‘SHES’S THE MAN’: Dilema Sosiologis Remaja Yang Bertukar Kelamin


Produksi:  Dreamworks Pictures (2006)
Sutradara: Andy Fickman
Cast: Amanda Bynes, Channing Tatum, Laura Ramsey, James Kirk, Vinnie Jones

Genre: Drama/Komedi/Remaja
Durasi: 105"
Release Date: 17 Maret 2006 (USA)
My Grade: 3 out 5

Shes_the_man_1Viola (Amanda Bynes) adalah seorang gadis remaja yang sangat menyukai olahraga sepakbola. Akan tetapi saat sekolahnya menghentikan kegiatan ekskul sepakbola perempuan, Viola mencari akal untuk menunjukkan eksistensi dirinya sebagai seorang pesepakbola perempuan. Kesempatan terbuka saat saudara kembarnya, Sebastian (James Kirk), memilih pergi ke Eropa untuk bermusik daripada memasuki sekolah barunya. Dengan menyamar sebagai Sebastian, Viola berhasil memasuki kelab sepakbola di sekolah tersebut. Situasi menjadi tidak terkendali saat Viola mulai jatuh cinta kepada Duke (Channing Tatum), rekan sekamar dan setim sepakbolanya. Sementara, gadis populer di sekolah, Olivia (Laura Ramsey) juga menunjukkan perasaan yang sedikit lebih kepada Olivia yang menyamar sebagai laki-laki tersebut, sedangkan Duke justru sangat tergila-gila kepada Olivia.

Melihat plotnya, rasanya ‘She’s The Man’ sudah dapat ditebak bagaimana jalan ceritanya, karena variasi cerita seperti ini sudah banyak didapati dari berbagai komedi romantis yang ada. Uniknya film ini diangkat oleh sutradara Andy Fickman dari karya Shakespeare, ‘Twelfth Night’, jadi bisa dikatakan cukup orisinil, mengingat film ini berakar dari sebuah karya klasik.

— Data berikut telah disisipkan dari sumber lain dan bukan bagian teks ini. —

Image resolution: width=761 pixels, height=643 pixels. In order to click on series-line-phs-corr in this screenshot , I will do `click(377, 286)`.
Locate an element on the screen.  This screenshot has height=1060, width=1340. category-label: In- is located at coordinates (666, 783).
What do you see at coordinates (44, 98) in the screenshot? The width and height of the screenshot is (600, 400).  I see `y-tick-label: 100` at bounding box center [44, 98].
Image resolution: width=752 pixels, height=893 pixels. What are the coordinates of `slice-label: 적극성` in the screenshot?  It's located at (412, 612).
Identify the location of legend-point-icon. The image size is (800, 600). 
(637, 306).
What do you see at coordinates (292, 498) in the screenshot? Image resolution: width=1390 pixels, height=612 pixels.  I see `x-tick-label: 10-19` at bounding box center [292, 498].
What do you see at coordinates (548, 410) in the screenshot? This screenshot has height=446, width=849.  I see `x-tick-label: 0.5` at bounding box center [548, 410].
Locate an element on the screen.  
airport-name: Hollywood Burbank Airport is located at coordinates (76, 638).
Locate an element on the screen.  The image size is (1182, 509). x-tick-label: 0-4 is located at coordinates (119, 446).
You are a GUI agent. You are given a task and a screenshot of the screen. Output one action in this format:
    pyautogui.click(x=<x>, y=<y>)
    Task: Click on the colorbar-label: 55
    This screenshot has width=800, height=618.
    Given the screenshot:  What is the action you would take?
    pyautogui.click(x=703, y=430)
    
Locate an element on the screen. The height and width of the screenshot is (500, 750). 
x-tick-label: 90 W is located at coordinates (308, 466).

Dari aspek sinematis, ‘She’s The Man’ tidak berbeda jauh dari banyak komedi romantis atau film remaja lainnya. Terlepas dari berbagai klise dan tipikal, yang pasti film ini pasti akan menghibur dan menyenangkan untuk ditonton. Sementara itu Amanda Bynes menurut saya sudah berakting dengan cukup baik. Gestur, mimik dan vokal dimainkan dengan cukup meyakinkan sebagai seorang laki-laki. Ia bisa saja merupakan salah satu bintang masa depan, sepantaran dengan Lindsay Lohan atau Hillary Duff, asal konsisten dan cerdas dalam memilih peran.

Tapi saya harus memberi sedikit kredit untuk film ini. Entah disengaja atau tidak, ‘She’s The Man’ banyak memebrikan indikasi akan karakteristik sosiologis yang cukup analitik. Seorang perempuan di ranah laki-laki yang patriarki (sepakbola), ditolak didalamnya, kemudian berusaha melakukan resistensi dengan menjadi salah satu dari mereka (laki-laki). Saat menjadi laki-laki inilah ia mengalami berbagai konflik, yang kemudian diselesaikan dengan manis, menurut film ini. Selain itu dengan penggambaran karakter Viola yang dipaksa untuk menjadi ’perempuan’ oleh ibunya dengan memasuki semacam kelas mannership untuk perempuan dan juga karakter Duke yang sebenarnya sensitif, namun mengingkarinya, karena tidak ingin ditertawakan oleh teman-temannya, dimana menurut saya adalah deskripsi yang sangat jelas bagaimana anak laki-laki atau perempuan seharusnya bersikap di masyarakat.  Dan ‘She’s The Man’ secara flamboyan memaparkan ini. Saya belum pernah membaca sumber aslinya, sehingga tidak mengetahui apakah hal ini memang sudah menjadi pakem dari cerita ini atau tidak. Namun yang jelas ini sebenarnya sangat menarik untuk dicermati, bagaimana kita, baik laki-laki maupun perempuan, dipaksa untuk menjadi ’bayangan’ masyarakat yang telah terpola dengan streotipe peran gender yang ada.